ISTRUZIONI DELL'ESERCIZIO:
1 - Trascrivi fedelmente, dal testo sul festival di Bra, il tratto da "Festival delle delizie" fino a "tornare in servizio.".
2 - Indica se le affermazioni seguenti concordano con il testo sul festival di Bra, rispondendo sì o no e citando alla lettera le parole che lo stabiliscono. (a) Il festival si tiene dal 19 al 22 settembre. (b) Secondo l'autore l'economia viene prima della cultura. (c) Il turismo prossimo venturo dovrà essere quello culturale.

TESTO CITATO:
──────

Festival delle delizie di Bra
Io vado a BRA’S, centro storico di BRA (CN), dal 19 al 22 settembre. Diciamolo subito, c’è un abbaglio da non prendere leggendo “Festival della Salsiccia” ed è quello di buttarla frettolosamente in prosaicità. Sarebbe un errore madornale. Mi spiego. Quando cucinare non è far e dar da mangiare (cosa, per carità, assai pregevole se c’è qualcuno che ha fame, fame-fame intendo, non semplice appetito seppur vispo), ma diventa premessa e promessa di scoperta, intima percezione ed emozione e diventa altresì tramite per avvicinare a un luogo, farlo conoscere e capire, istillando magari l’idea, o la speranza, di riuscire a stabilire una sintonia, allora è chiaro che cucinare ha tutto un altro significato, tanto è vero che si mobilitano persino spiriti relegati allo stato latente nel nostro “io”, relegati sì, ma sempre in trepida attesa di tornare in servizio.
Qualcuno potrebbe chiedersi se ci sia proprio bisogno di un tal percorso. Il fatto è che quel percorso rappresenta un’articolazione dell’unica residua via intelligente di fare turismo, via peraltro obbligata, sin d’ora e ancor più in prospettiva, nella quale la qualità prevale sulla quantità e il consumo delle risorse è ammissibile non oltre la loro capacità di rigenerarsi. Il turismo prossimo venturo dunque dovrà essere quello culturale, nel senso più lato del termine, s’intende: la partita decisiva si gioca precisamente qui, nel riconoscere il primato della cultura – che pure conta molti, e non disinteressati, detrattori e dileggiatori – e il resto, economia compresa, quantunque importante, viene dopo. Qualcuno dissente? Beh vuol dire che dovrà farsi piacere le (tante, troppe) porcherie che stanno intorno, le nefandezze quali l’overtourism o le idiozie tipo il turismo (fasullo) di simulazione o i tour da sbornia e consimili amenità. Io penso, e non mi sento solo, che ci si possa divertire, si possa far festa, si possano godere tutte le bellezze del mondo sotto il riflettore acceso della cultura, non sotto quello spento e illusorio del suo contrario.

──────

DATI MOSTRATI:
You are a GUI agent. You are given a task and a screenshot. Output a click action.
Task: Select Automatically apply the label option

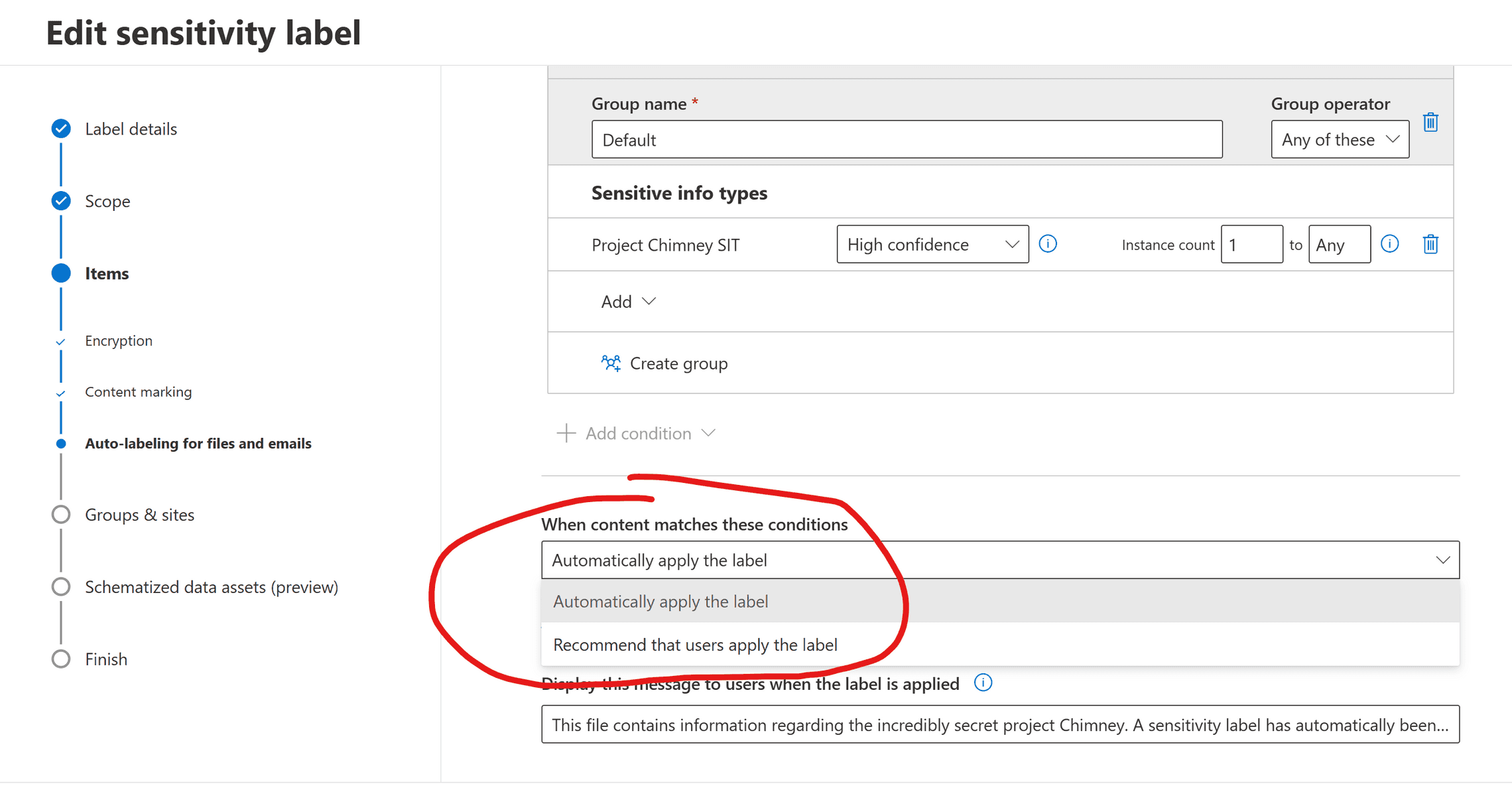pyautogui.click(x=660, y=601)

──────

SOLUZIONI DELL'ESERCIZIO:
1 -
Festival delle delizie di Bra
Io vado a BRA’S, centro storico di BRA (CN), dal 19 al 22 settembre. Diciamolo subito, c’è un abbaglio da non prendere leggendo “Festival della Salsiccia” ed è quello di buttarla frettolosamente in prosaicità. Sarebbe un errore madornale. Mi spiego. Quando cucinare non è far e dar da mangiare (cosa, per carità, assai pregevole se c’è qualcuno che ha fame, fame-fame intendo, non semplice appetito seppur vispo), ma diventa premessa e promessa di scoperta, intima percezione ed emozione e diventa altresì tramite per avvicinare a un luogo, farlo conoscere e capire, istillando magari l’idea, o la speranza, di riuscire a stabilire una sintonia, allora è chiaro che cucinare ha tutto un altro significato, tanto è vero che si mobilitano persino spiriti relegati allo stato latente nel nostro “io”, relegati sì, ma sempre in trepida attesa di tornare in servizio.

2 -
(a) Sì: "dal 19 al 22 settembre".
(b) No: "il resto, economia compresa, quantunque importante, viene dopo".
(c) Sì: "Il turismo prossimo venturo dunque dovrà essere quello culturale".